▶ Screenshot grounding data

--- START ---

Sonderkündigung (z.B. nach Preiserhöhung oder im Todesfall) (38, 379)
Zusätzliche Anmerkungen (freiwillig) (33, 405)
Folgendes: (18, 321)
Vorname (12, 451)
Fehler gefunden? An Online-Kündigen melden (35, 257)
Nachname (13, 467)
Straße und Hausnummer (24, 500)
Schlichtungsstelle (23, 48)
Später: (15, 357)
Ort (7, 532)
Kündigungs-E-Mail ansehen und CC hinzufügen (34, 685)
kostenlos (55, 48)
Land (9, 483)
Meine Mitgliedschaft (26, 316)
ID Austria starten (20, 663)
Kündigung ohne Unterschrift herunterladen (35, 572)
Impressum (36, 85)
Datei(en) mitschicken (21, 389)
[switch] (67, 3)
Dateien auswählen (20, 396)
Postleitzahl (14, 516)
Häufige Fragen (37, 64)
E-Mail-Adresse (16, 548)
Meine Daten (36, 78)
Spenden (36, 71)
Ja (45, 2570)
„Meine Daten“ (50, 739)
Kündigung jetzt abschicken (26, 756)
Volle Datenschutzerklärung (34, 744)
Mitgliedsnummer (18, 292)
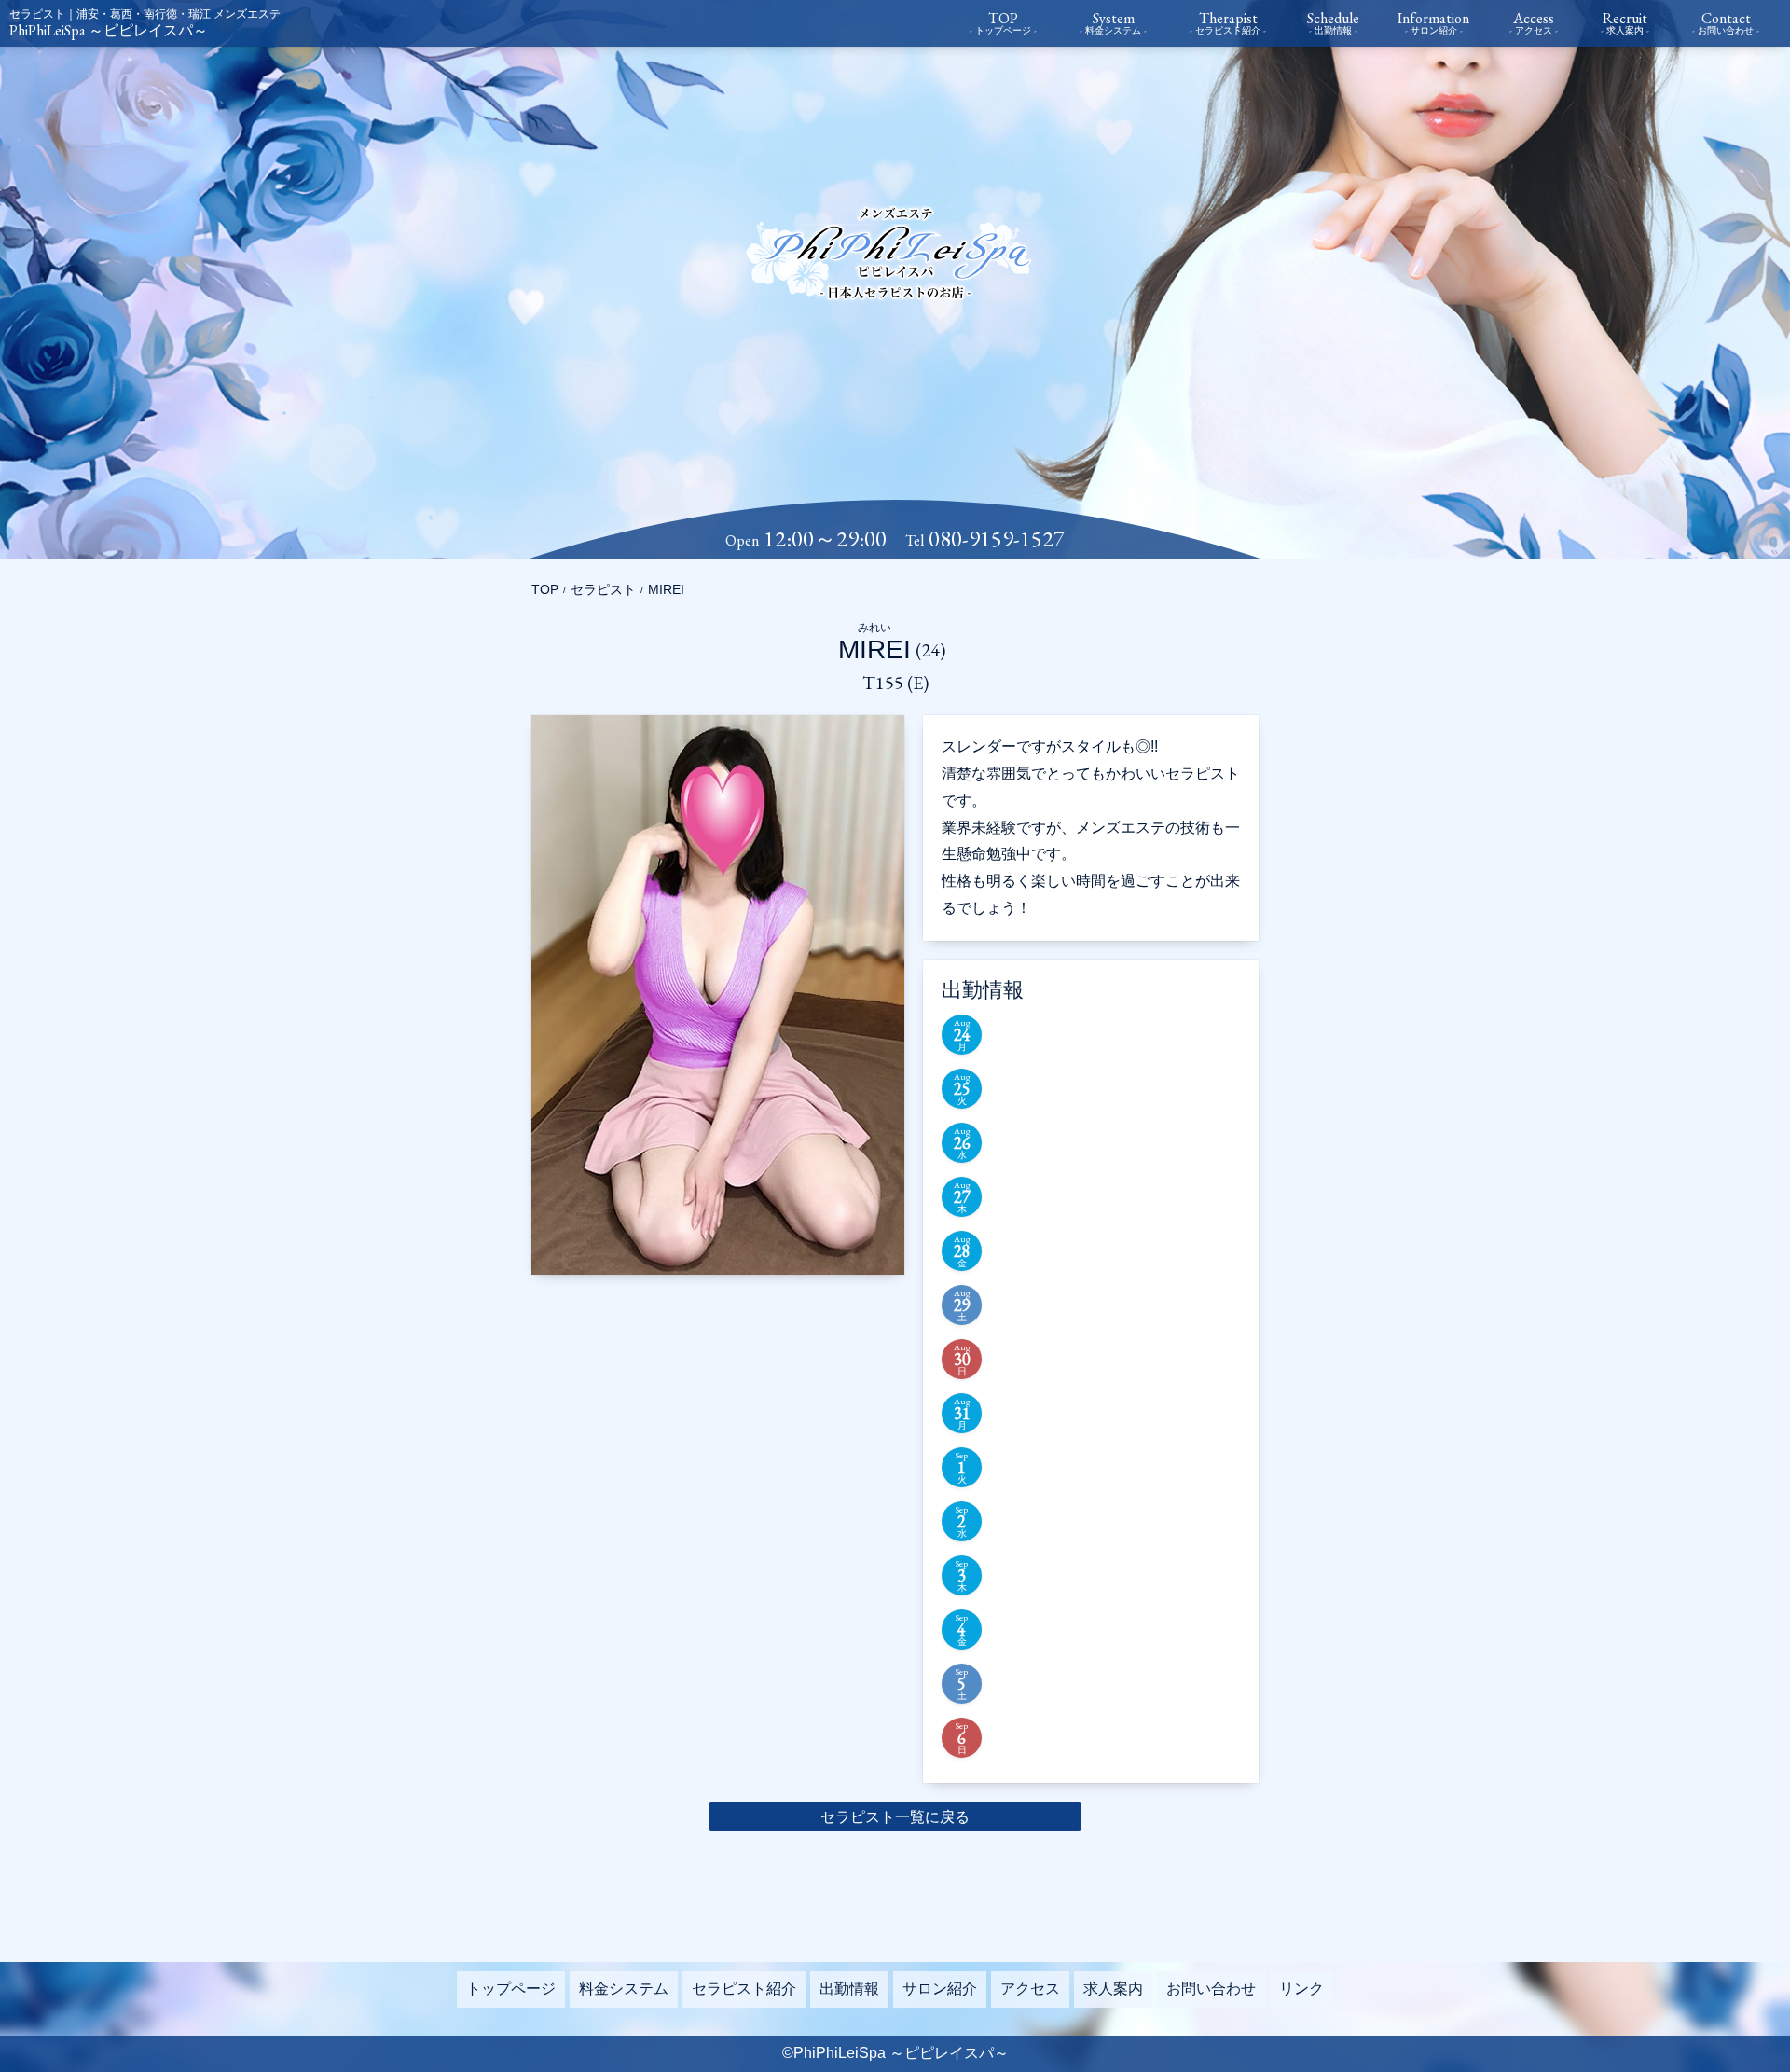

--- END ---

▶ Work required
All lines of the entries above where "Meine" turns up should be reported.

▶ Result of the task
Meine Mitgliedschaft (26, 316)
Meine Daten (36, 78)
„Meine Daten“ (50, 739)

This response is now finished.